(WHAT THE TASK REQUIRES) Rewrite the items below, replacing every "Where should I click to" with "Where do I click to" and leaving everything else unchanged.

━━━

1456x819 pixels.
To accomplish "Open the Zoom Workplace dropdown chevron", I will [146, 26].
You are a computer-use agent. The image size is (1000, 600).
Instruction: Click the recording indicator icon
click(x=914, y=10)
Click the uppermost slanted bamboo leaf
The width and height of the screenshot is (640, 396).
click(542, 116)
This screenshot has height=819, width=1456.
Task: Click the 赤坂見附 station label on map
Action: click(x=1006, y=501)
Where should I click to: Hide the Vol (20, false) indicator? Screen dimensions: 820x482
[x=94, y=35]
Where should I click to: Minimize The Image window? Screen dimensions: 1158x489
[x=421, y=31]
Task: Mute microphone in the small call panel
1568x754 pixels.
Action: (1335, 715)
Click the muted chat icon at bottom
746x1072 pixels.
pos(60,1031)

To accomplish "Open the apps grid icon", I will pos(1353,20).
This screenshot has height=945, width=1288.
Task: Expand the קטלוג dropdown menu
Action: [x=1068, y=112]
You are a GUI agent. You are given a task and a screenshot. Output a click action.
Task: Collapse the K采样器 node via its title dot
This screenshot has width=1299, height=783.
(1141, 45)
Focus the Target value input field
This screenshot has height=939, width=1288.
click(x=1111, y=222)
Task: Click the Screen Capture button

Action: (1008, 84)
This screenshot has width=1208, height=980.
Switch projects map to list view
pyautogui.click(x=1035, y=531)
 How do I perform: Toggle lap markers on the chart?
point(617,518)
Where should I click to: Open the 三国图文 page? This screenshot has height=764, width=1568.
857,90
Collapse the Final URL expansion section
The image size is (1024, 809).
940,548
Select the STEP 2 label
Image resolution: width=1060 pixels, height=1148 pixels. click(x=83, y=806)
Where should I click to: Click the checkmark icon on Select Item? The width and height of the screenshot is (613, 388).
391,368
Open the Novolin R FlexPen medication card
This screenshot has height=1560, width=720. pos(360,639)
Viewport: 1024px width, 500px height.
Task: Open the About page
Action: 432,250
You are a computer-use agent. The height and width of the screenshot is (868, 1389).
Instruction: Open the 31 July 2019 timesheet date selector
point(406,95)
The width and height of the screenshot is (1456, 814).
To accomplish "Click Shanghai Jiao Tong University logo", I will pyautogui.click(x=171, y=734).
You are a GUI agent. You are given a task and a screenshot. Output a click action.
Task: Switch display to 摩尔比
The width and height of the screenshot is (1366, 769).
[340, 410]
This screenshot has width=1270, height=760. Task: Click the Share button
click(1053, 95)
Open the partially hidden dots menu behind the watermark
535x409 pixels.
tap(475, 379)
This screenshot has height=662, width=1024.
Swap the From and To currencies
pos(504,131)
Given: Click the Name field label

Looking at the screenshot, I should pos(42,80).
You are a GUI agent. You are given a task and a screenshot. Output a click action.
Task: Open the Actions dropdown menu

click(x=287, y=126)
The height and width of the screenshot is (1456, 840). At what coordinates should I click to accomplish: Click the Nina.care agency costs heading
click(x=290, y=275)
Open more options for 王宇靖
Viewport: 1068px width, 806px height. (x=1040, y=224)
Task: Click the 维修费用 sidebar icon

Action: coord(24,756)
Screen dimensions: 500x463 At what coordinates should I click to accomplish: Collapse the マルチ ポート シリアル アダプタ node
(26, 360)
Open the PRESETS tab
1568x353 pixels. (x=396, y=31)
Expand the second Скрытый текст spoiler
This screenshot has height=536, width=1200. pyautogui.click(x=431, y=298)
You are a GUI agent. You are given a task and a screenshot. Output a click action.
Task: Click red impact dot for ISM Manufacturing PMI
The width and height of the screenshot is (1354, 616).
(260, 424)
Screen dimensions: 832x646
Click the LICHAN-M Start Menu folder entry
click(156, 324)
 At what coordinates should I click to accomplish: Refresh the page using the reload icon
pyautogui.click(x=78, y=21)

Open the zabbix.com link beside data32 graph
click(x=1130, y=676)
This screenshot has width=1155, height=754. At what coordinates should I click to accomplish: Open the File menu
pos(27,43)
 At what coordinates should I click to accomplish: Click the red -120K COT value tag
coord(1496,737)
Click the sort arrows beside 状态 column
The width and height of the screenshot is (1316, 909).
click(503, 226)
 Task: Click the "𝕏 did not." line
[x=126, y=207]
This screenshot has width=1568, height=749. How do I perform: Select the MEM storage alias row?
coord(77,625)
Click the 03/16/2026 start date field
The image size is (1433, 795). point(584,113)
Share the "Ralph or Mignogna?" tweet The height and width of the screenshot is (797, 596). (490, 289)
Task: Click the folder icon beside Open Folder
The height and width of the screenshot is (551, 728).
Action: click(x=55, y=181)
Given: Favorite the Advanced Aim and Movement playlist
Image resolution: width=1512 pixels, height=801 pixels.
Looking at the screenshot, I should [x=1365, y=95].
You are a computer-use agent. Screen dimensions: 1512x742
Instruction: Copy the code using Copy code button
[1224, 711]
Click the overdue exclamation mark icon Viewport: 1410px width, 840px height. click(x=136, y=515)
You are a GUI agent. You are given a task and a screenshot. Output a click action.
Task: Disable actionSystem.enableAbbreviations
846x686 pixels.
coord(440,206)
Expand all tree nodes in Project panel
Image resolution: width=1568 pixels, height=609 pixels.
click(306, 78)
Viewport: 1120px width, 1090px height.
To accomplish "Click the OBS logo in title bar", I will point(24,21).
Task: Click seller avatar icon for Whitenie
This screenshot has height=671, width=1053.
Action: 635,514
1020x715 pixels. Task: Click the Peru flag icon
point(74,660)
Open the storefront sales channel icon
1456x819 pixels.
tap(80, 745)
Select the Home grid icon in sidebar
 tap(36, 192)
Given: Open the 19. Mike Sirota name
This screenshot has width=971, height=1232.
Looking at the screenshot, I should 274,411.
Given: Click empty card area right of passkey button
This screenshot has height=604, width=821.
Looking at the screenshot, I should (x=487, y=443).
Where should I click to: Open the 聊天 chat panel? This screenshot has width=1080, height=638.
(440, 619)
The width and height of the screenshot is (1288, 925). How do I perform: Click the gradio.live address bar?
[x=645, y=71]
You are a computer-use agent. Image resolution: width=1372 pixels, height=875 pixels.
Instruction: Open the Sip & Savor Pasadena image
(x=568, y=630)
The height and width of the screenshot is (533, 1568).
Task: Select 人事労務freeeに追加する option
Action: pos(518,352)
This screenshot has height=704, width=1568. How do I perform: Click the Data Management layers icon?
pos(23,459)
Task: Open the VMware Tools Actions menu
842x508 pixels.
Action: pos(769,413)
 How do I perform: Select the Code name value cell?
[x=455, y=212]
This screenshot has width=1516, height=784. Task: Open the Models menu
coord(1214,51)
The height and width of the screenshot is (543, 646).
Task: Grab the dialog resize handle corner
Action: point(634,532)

━━━

(EXERCISE RESPONSE)
1456x819 pixels.
To accomplish "Open the Zoom Workplace dropdown chevron", I will [146, 26].
You are a computer-use agent. The image size is (1000, 600).
Instruction: Click the recording indicator icon
click(x=914, y=10)
Click the uppermost slanted bamboo leaf
The width and height of the screenshot is (640, 396).
click(542, 116)
This screenshot has height=819, width=1456.
Task: Click the 赤坂見附 station label on map
Action: click(x=1006, y=501)
Where do I click to: Hide the Vol (20, false) indicator? Screen dimensions: 820x482
[x=94, y=35]
Where do I click to: Minimize The Image window? Screen dimensions: 1158x489
[x=421, y=31]
Task: Mute microphone in the small call panel
1568x754 pixels.
Action: (1335, 715)
Click the muted chat icon at bottom
746x1072 pixels.
pos(60,1031)

To accomplish "Open the apps grid icon", I will pos(1353,20).
This screenshot has height=945, width=1288.
Task: Expand the קטלוג dropdown menu
Action: [x=1068, y=112]
You are a GUI agent. You are given a task and a screenshot. Output a click action.
Task: Collapse the K采样器 node via its title dot
This screenshot has width=1299, height=783.
(1141, 45)
Focus the Target value input field
This screenshot has height=939, width=1288.
click(x=1111, y=222)
Task: Click the Screen Capture button

Action: (1008, 84)
This screenshot has width=1208, height=980.
Switch projects map to list view
pyautogui.click(x=1035, y=531)
 How do I perform: Toggle lap markers on the chart?
point(617,518)
Where do I click to: Open the 三国图文 page? This screenshot has height=764, width=1568.
857,90
Collapse the Final URL expansion section
The image size is (1024, 809).
940,548
Select the STEP 2 label
Image resolution: width=1060 pixels, height=1148 pixels. click(x=83, y=806)
Where do I click to: Click the checkmark icon on Select Item? The width and height of the screenshot is (613, 388).
391,368
Open the Novolin R FlexPen medication card
This screenshot has height=1560, width=720. pos(360,639)
Viewport: 1024px width, 500px height.
Task: Open the About page
Action: 432,250
You are a computer-use agent. The height and width of the screenshot is (868, 1389).
Instruction: Open the 31 July 2019 timesheet date selector
point(406,95)
The width and height of the screenshot is (1456, 814).
To accomplish "Click Shanghai Jiao Tong University logo", I will pyautogui.click(x=171, y=734).
You are a GUI agent. You are given a task and a screenshot. Output a click action.
Task: Switch display to 摩尔比
The width and height of the screenshot is (1366, 769).
[340, 410]
This screenshot has width=1270, height=760. Task: Click the Share button
click(1053, 95)
Open the partially hidden dots menu behind the watermark
535x409 pixels.
tap(475, 379)
This screenshot has height=662, width=1024.
Swap the From and To currencies
pos(504,131)
Given: Click the Name field label

Looking at the screenshot, I should pos(42,80).
You are a GUI agent. You are given a task and a screenshot. Output a click action.
Task: Open the Actions dropdown menu

click(x=287, y=126)
The height and width of the screenshot is (1456, 840). At what coordinates should I click to accomplish: Click the Nina.care agency costs heading
click(x=290, y=275)
Open more options for 王宇靖
Viewport: 1068px width, 806px height. (x=1040, y=224)
Task: Click the 维修费用 sidebar icon

Action: coord(24,756)
Screen dimensions: 500x463 At what coordinates should I click to accomplish: Collapse the マルチ ポート シリアル アダプタ node
(26, 360)
Open the PRESETS tab
1568x353 pixels. (x=396, y=31)
Expand the second Скрытый текст spoiler
This screenshot has height=536, width=1200. pyautogui.click(x=431, y=298)
You are a GUI agent. You are given a task and a screenshot. Output a click action.
Task: Click red impact dot for ISM Manufacturing PMI
The width and height of the screenshot is (1354, 616).
(260, 424)
Screen dimensions: 832x646
Click the LICHAN-M Start Menu folder entry
click(156, 324)
 At what coordinates should I click to accomplish: Refresh the page using the reload icon
pyautogui.click(x=78, y=21)

Open the zabbix.com link beside data32 graph
click(x=1130, y=676)
This screenshot has width=1155, height=754. At what coordinates should I click to accomplish: Open the File menu
pos(27,43)
 At what coordinates should I click to accomplish: Click the red -120K COT value tag
coord(1496,737)
Click the sort arrows beside 状态 column
The width and height of the screenshot is (1316, 909).
click(503, 226)
 Task: Click the "𝕏 did not." line
[x=126, y=207]
This screenshot has width=1568, height=749. How do I perform: Select the MEM storage alias row?
coord(77,625)
Click the 03/16/2026 start date field
The image size is (1433, 795). point(584,113)
Share the "Ralph or Mignogna?" tweet The height and width of the screenshot is (797, 596). (490, 289)
Task: Click the folder icon beside Open Folder
The height and width of the screenshot is (551, 728).
Action: click(x=55, y=181)
Given: Favorite the Advanced Aim and Movement playlist
Image resolution: width=1512 pixels, height=801 pixels.
Looking at the screenshot, I should [x=1365, y=95].
You are a computer-use agent. Screen dimensions: 1512x742
Instruction: Copy the code using Copy code button
[1224, 711]
Click the overdue exclamation mark icon Viewport: 1410px width, 840px height. click(x=136, y=515)
You are a GUI agent. You are given a task and a screenshot. Output a click action.
Task: Disable actionSystem.enableAbbreviations
846x686 pixels.
coord(440,206)
Expand all tree nodes in Project panel
Image resolution: width=1568 pixels, height=609 pixels.
click(306, 78)
Viewport: 1120px width, 1090px height.
To accomplish "Click the OBS logo in title bar", I will point(24,21).
Task: Click seller avatar icon for Whitenie
This screenshot has height=671, width=1053.
Action: 635,514
1020x715 pixels. Task: Click the Peru flag icon
point(74,660)
Open the storefront sales channel icon
1456x819 pixels.
tap(80, 745)
Select the Home grid icon in sidebar
 tap(36, 192)
Given: Open the 19. Mike Sirota name
This screenshot has width=971, height=1232.
Looking at the screenshot, I should 274,411.
Given: Click empty card area right of passkey button
This screenshot has height=604, width=821.
Looking at the screenshot, I should (x=487, y=443).
Where do I click to: Open the 聊天 chat panel? This screenshot has width=1080, height=638.
(440, 619)
The width and height of the screenshot is (1288, 925). How do I perform: Click the gradio.live address bar?
[x=645, y=71]
You are a computer-use agent. Image resolution: width=1372 pixels, height=875 pixels.
Instruction: Open the Sip & Savor Pasadena image
(x=568, y=630)
The height and width of the screenshot is (533, 1568).
Task: Select 人事労務freeeに追加する option
Action: pos(518,352)
This screenshot has height=704, width=1568. How do I perform: Click the Data Management layers icon?
pos(23,459)
Task: Open the VMware Tools Actions menu
842x508 pixels.
Action: pos(769,413)
 How do I perform: Select the Code name value cell?
[x=455, y=212]
This screenshot has width=1516, height=784. Task: Open the Models menu
coord(1214,51)
The height and width of the screenshot is (543, 646).
Task: Grab the dialog resize handle corner
Action: point(634,532)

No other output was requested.